Он испытующе посмотрел на нас и, помолчав несколько секунд, поинтересовался:

– Что сидите, как рыбы снулые? Разве здесь юмор непонятный?

– Да нет, юмор понятный, – ответил Василий Вялый. – Только я такого эпизода в «Тихом Доне» не припоминаю.

– Правильно. Тут уж некого винить, я его вычеркнул ещё в рукописном варианте. Тесть мой, умный человек, присоветовал максимально изъять всё, касаемое Николашки Кровавого. Я послушался. Да там и было-то с гулькин нос про Николашку, не жалко… А что до эпизодов, которые меня после – из отпечатанной рукописи – заставили вымарать, их намного жальче. Всех сейчас и не упомню… Ну, был, например, ещё такой юмор в романе. Это уже в Добровольческой армии рассказывали офицеры Лисицкому-младшему… Дело произошло в Могилёве, в начале сентября семнадцатого года, сразу после корниловского мятежа. Тогда начальником штаба Ставки был назначен генерал Алексеев вместо генерала Лукомского. И вот, значит, идёт Алексеев по коридору принимать дела. А дисциплина в войсках к тому времени упала дальше некуда.
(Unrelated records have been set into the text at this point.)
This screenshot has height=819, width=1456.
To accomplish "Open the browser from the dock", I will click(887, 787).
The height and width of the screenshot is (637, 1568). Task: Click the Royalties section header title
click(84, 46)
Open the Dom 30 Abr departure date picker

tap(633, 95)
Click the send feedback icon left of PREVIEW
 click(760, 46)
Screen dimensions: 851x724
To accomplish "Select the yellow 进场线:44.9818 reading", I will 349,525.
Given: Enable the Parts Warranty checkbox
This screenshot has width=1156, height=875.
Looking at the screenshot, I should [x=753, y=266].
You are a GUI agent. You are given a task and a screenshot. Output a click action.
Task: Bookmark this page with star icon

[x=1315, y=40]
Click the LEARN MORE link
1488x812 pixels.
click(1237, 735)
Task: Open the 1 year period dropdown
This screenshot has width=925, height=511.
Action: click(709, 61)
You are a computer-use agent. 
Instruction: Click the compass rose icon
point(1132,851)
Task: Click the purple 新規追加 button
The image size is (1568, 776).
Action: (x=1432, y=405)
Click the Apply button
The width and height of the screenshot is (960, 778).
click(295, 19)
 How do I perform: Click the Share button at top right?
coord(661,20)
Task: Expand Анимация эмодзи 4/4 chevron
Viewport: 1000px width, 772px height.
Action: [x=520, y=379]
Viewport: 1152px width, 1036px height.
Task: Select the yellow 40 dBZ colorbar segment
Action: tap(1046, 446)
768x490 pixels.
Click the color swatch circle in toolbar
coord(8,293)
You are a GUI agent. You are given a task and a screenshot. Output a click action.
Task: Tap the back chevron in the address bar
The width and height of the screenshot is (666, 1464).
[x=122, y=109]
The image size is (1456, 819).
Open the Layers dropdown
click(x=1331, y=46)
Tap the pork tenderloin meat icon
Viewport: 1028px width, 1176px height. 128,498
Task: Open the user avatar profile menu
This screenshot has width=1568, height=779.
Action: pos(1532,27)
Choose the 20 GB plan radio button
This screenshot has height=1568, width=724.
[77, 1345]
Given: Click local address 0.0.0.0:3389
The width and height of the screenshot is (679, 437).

И три солдата-караульных собрались в каком-то чуланчике: режутся в карты на деньги. В азарт вошли, доказывают что-то друг другу, срываются на крик. Генерал услышал картёжный спор и заглянул в тот чуланчик. Солдаты в последний момент спроворились карты сбросить в тёмный угол, под табуретку. Алексеев подозрительно всё осмотрел и спрашивает у вытянувшихся в струнку служивых: «Играли, подлецы?» – «Никак нет, гражданин генерал!» – отвечают вразнобоицу. Тогда новый начальник штаба обращается к одному из солдат: «Ты какую веру исповедуешь?» – «Православную!» – «В таком случае – положив на себя крест, поклянись Господом, что не играл в карты». – Деваться некуда, солдатушка осеняет себя крестным знамением: «Клянусь богом, в карты не играл»… Генерал обращается ко второму: «А ты кто по вероисповеданию?» – «Мусульманин». – «Клянись Аллахом, что не резался в карты». – «Клянусь Аллахом»… Алексеев – третьему солдату: «А ты какой веры придерживаешься?» – «Иудейской». – «Клянись тогда своим богом Яхве и Талмудом, что не играл в карты». – «Ну… Гражданин генерал, а чего я буду клясться? Тот не играл, этот тоже не играл, а с кем тогда я, по-вашему, мог играть-то?»

***

– Не понимаю, Михаил Лексаныч, почему вас заставили выбросить из романа эти эпизоды, – сказал я. – Ни случай с дерьмом в Радзивиллово, ни картёжная байка, на мой взгляд, ни малейшей крамолы из себя не представляли для коммунистической идеологии.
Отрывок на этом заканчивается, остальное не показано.